Boundary condition inversion in a three-dimensional 𝑝-Poisson nonlinear PDE

Overview

This is an implementation of the 3D nonlinear Bayesian inverse problem described in Section 5.2 of [Kim et al., 2021]. The inverse problem estimates a two dimensional flux boundary condition on the bottom of a three dimensional domain with nonlinear p-Poisson PDE. Observations of the PDE solution at the top of the domain are used.

The parameter and PDE state parameter are discretized with linear finite elements on a regular tetrahedral mesh. Efficient derivative information is available through the adjoint techniques implemented in hIPPYlib and hippylib2muq.

Authors

• Ki Tae Kim

• Umberto Villa

• Noemi Petra

• Matthew Parno

Run

docker run -it -p 4243:4243 linusseelinger/benchmark-p-poisson:latest

Properties

Model	Description
posterior	Posterior density

posterior

Mapping	Dimensions	Description
input	[233289]	The value of \(m(x)\) at each node in the finite element discretization.
output	[1]	The log posterior density.

Feature	Supported
Evaluate	True
Gradient	True
ApplyJacobian	True
ApplyHessian	True

Config	Type	Default	Description
None

Mount directories

Mount directory	Purpose
None

Source code

Model sources here.

Description

This benchmark defines a Bayesian posterior density over a spatially boundary condition \(m(x)\) given noisy observations of the solution of the nonlinear partial differential equation

\[\begin{split} \begin{aligned} -\nabla\cdot\left[|\nabla u|_\epsilon^{p-2} \nabla u\right] &= f & \text{ on } \Omega \\ u & = g & \text{ on } \partial\Omega_D \\ |\nabla u|_\epsilon^{p-2} \nabla u \cdot \hat{n} & = m & \text{ on } \partial\Omega_N \end{aligned} \end{split}\]

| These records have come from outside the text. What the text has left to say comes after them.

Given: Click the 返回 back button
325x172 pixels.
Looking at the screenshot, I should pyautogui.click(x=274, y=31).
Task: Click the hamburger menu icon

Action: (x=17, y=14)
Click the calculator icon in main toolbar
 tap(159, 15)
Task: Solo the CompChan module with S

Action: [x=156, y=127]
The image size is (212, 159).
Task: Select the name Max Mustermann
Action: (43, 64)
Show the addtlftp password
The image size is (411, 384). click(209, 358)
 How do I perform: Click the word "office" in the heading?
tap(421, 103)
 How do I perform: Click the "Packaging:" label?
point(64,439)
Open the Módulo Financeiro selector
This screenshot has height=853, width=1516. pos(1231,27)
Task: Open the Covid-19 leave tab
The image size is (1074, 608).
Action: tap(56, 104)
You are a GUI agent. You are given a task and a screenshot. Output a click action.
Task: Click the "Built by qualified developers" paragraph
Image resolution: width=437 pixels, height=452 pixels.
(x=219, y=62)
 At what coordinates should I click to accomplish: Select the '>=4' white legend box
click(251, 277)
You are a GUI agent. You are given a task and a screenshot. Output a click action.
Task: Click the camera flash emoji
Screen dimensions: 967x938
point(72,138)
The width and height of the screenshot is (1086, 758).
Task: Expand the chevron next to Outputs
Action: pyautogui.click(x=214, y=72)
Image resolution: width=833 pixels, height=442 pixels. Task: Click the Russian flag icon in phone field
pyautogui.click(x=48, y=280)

where \(\Omega\) is the computational domain, \(u(x)\) is the solution and\(g\) are prescribed Dirichlet conditions on the boundary \(\Omega_D\subseteq \partial \Omega\). In this benchmark we set \(p=3\) and \(f=0\). The domain, illustrated in the figure above, is \(\Omega = [0,1]^2\times [0,0.05]\).

The prior distribution on the boundary condition \(m(x)\) is a Gaussian process defined through a stochastic differential equation. See Section 5.1.2 of [Kim et al., 2021] for specific details.

The likelihood is formed from observations of \(u(x)\) at 300 points \(x^{i}\) drawn uniformly over the top surface of the domain. Gaussian noise with a standard deviation of \(0.005\) is assumed.

The model, prior, likelihood, and posterior are implemented with the hippylib2muq package, which enables efficient calculation of gradients, Jacobian actions, and Hessian actions using adjoint and tangent linear techniques. MCMC results using MUQ with specific details of the implementation can be found in [Kim et al., 2021].